Ces courants communistes révolutionnaires des années 20, virent très tôt dans le fascisme et le bolchevisme deux variantes de « la tendance fasciste générale » qui caractérisait l’évolution du capitalisme mondial. Pour eux, le système évoluait vers une forme de capitalisme d’État, laquelle rendait désuet le capitalisme privé en transformant ses formes politiques traditionnelles, à commencer par la démocratie parlementaire. C’était à partir de cette analyse qu’ils se positionnaient face au fascisme. Ils reconnaissaient certes que pour les exploités le fascisme était pire que la démocratie parlementaire. Pourtant, s’il fallait lutter contre le fascisme, cette lutte ne pouvait se faire au nom de la démocratie, elle-même en voie de « fascisation ». Il fallait mener le combat avec ses propres forces [5]. Certains ne virent dans cette analyse qu’une identification simpliste entre fascisme et démocratie, escamotant la proposition d’une opposition révolutionnaire à cette « tendance générale du fascisme » et pas seulement à telle ou telle forme spécifique.

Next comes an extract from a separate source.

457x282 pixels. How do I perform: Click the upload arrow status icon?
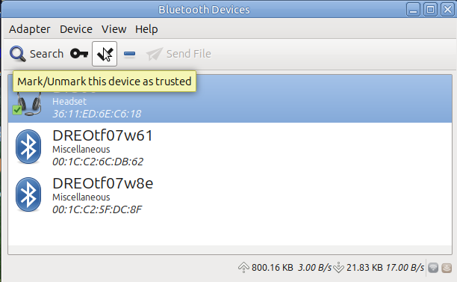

S’ils se sont trompés sur l’évolution irrémédiable du capitalisme vers un capitalisme d’État, les extrémistes communistes des années 20 ont vu juste pour à propos de l’évolution autoritaire des formes politiques. La sauvagerie des formes d’exploitation néolibérales, l’éloge d’un marché libre de toutes contraintes ne vont-ils pas aujourd’hui de pair avec un État de plus en plus autoritaire et répressif ?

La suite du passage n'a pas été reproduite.